[Records held in a dataset]
-- -- --

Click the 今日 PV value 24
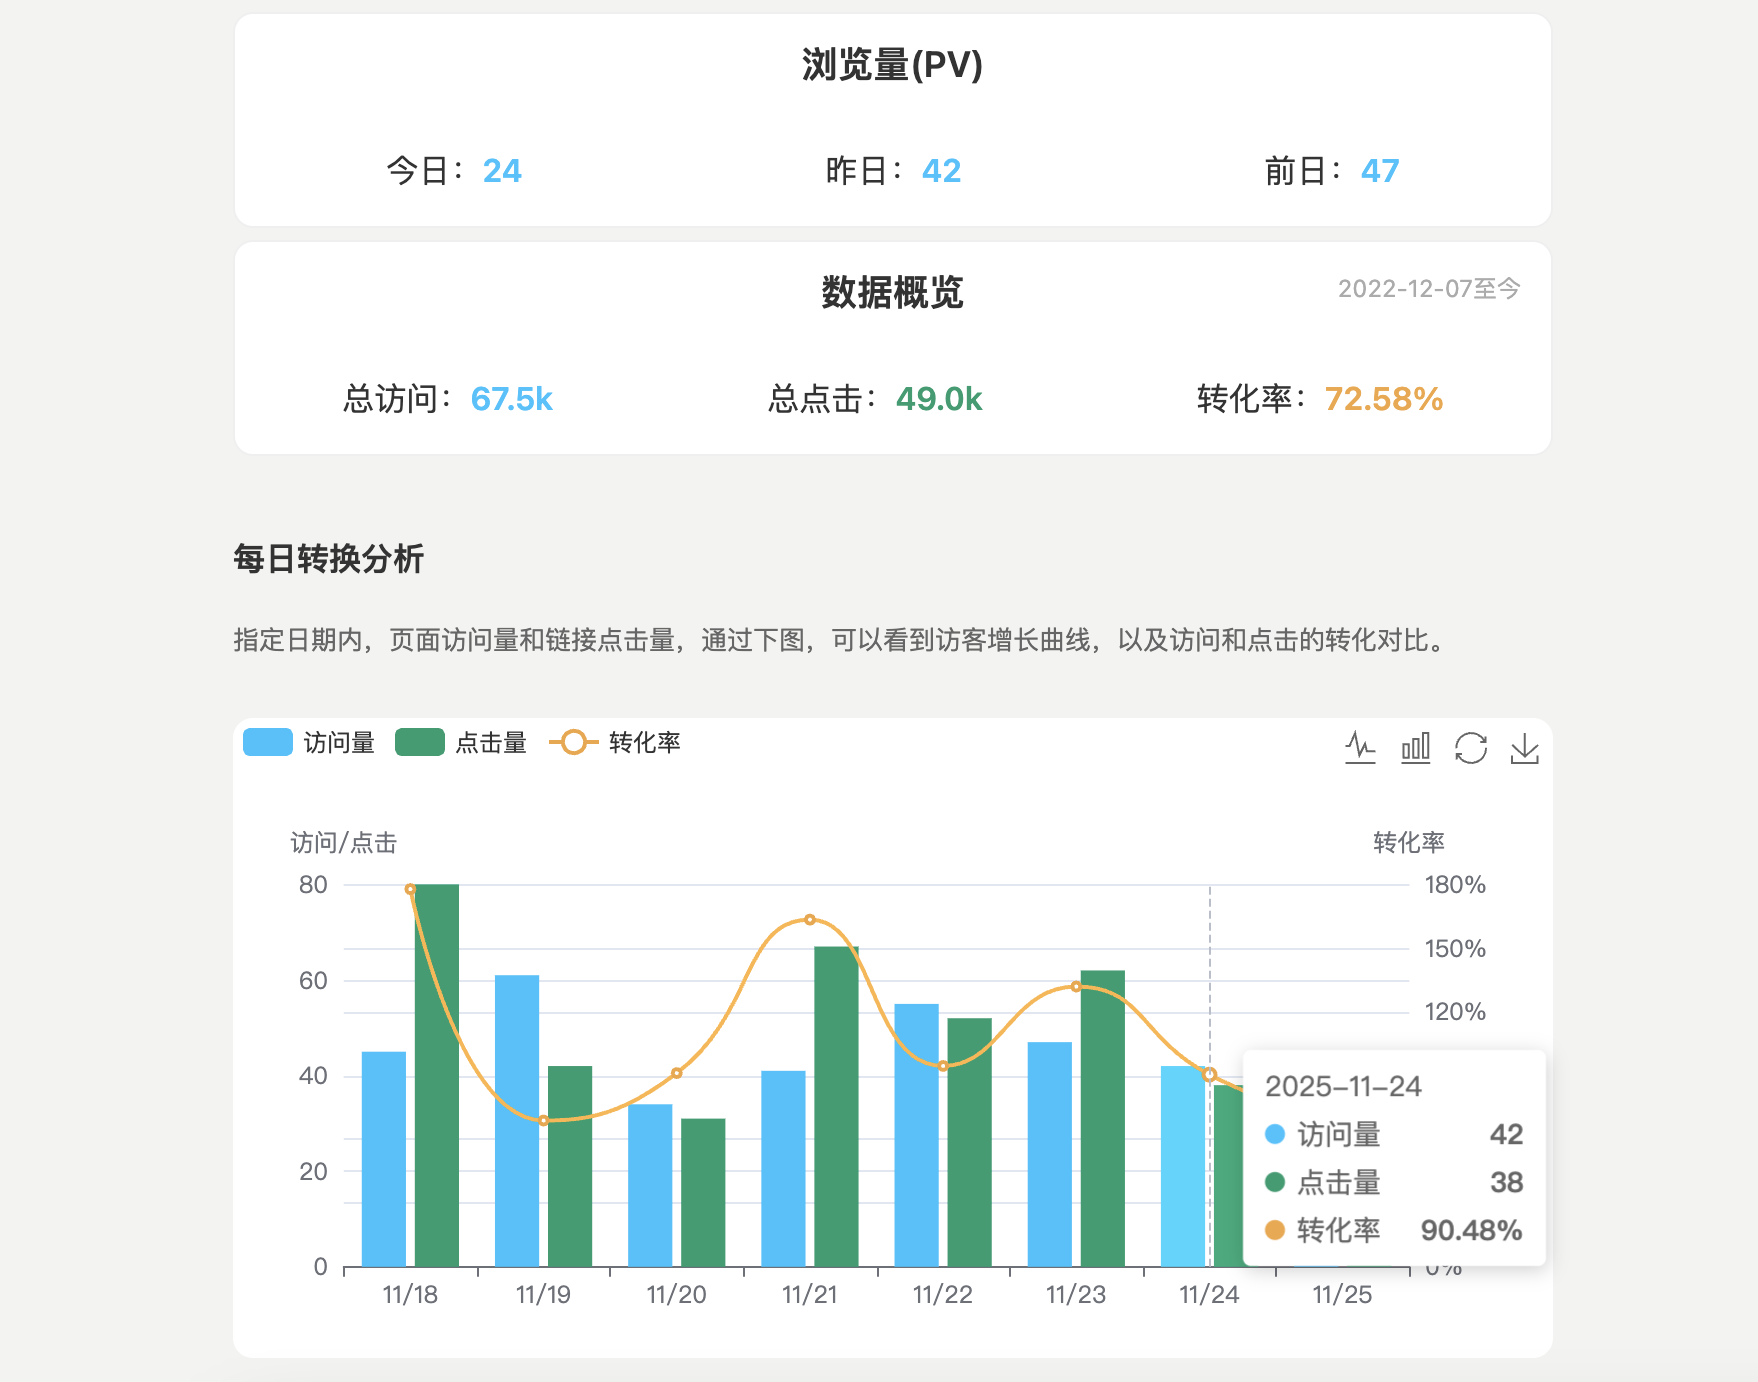The image size is (1758, 1382). 502,171
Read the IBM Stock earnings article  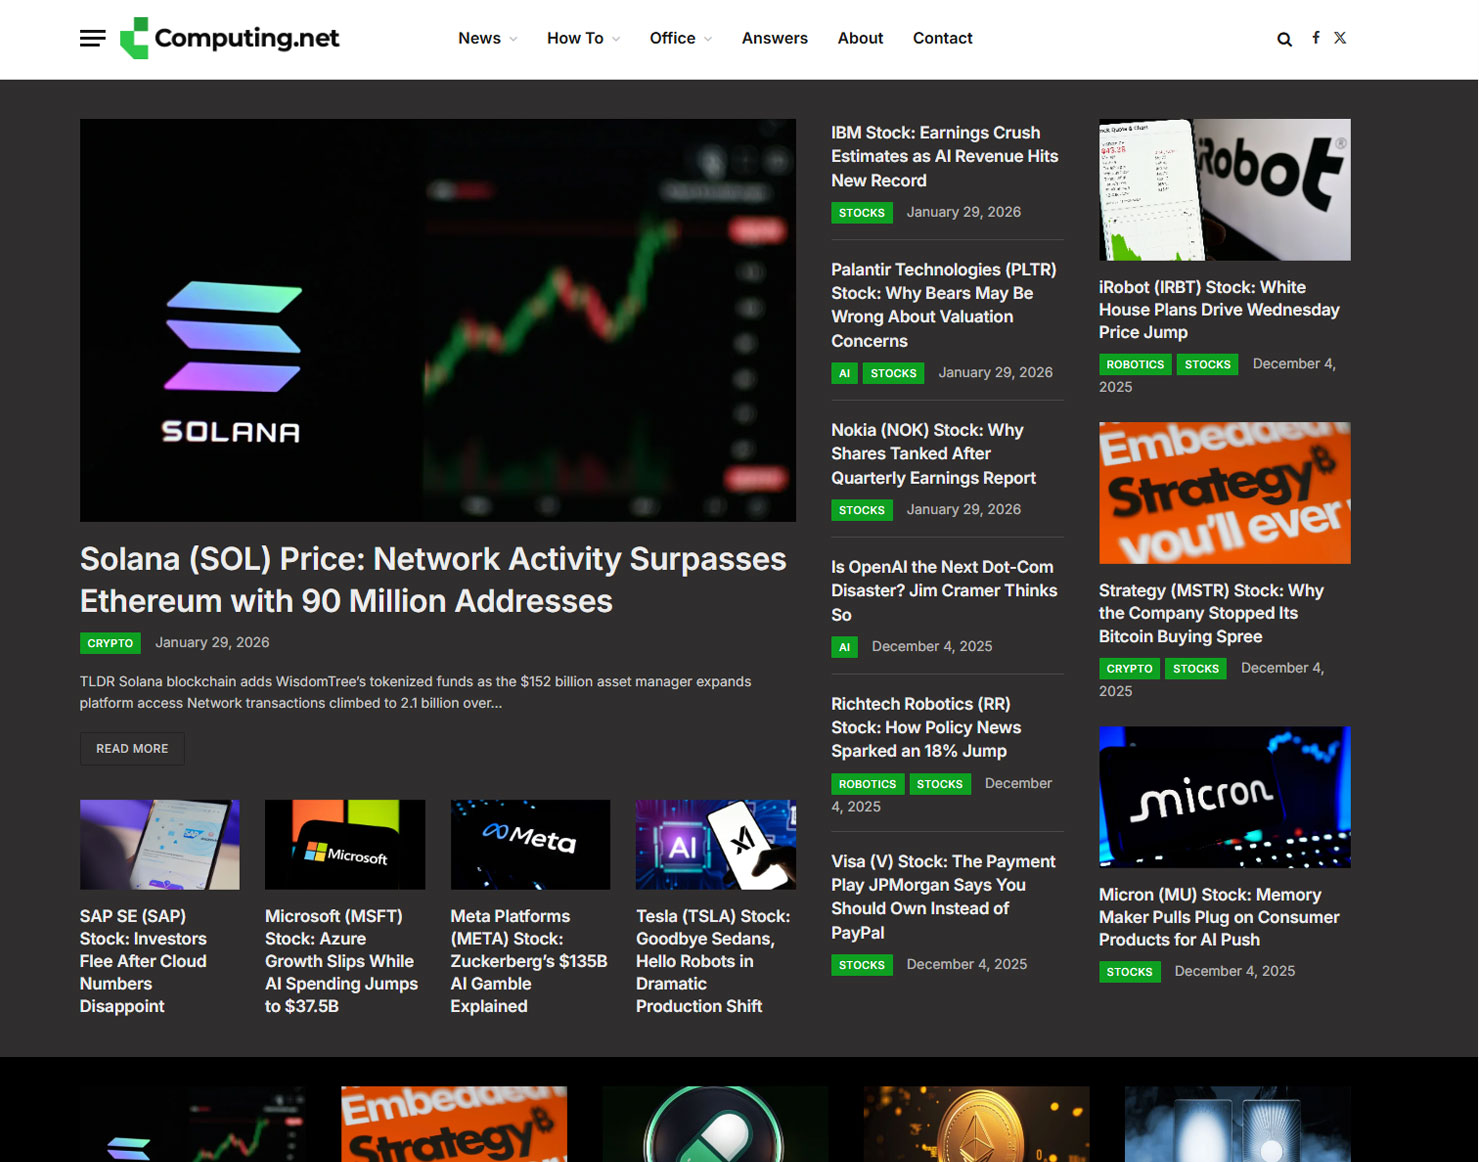[x=944, y=156]
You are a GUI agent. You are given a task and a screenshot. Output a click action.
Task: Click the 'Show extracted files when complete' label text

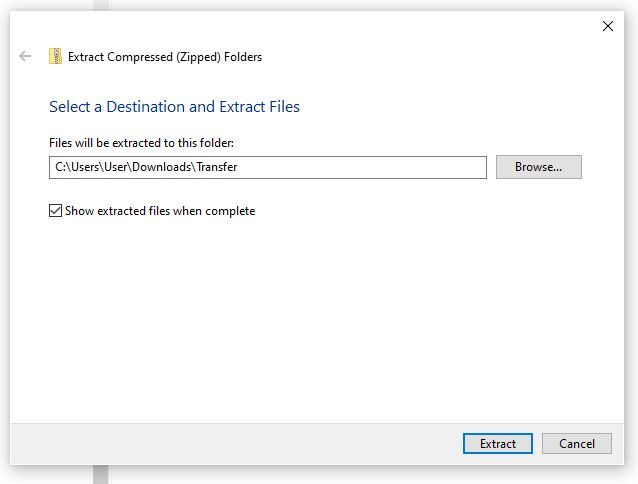tap(160, 211)
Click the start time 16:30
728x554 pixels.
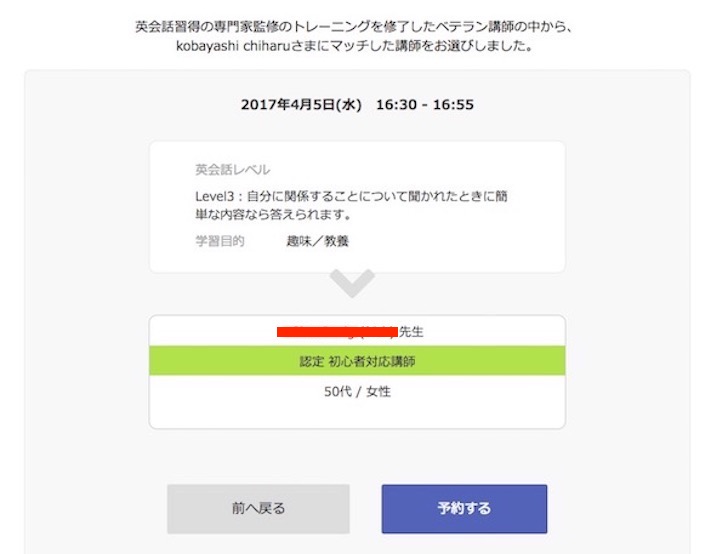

-- -- --

◆ Exercise details:
Copy out the data lines from the one containing "You are a GUI" through the end of the data, inclusive, reproducing them word for word. Omit the pictures from your answer.

◆ Correct output:
You are a GUI agent. You are given a task and a screenshot. Output a click action.
Task: Click the 'Show extracted files when complete' label text

tap(160, 211)
Click the start time 16:30
728x554 pixels.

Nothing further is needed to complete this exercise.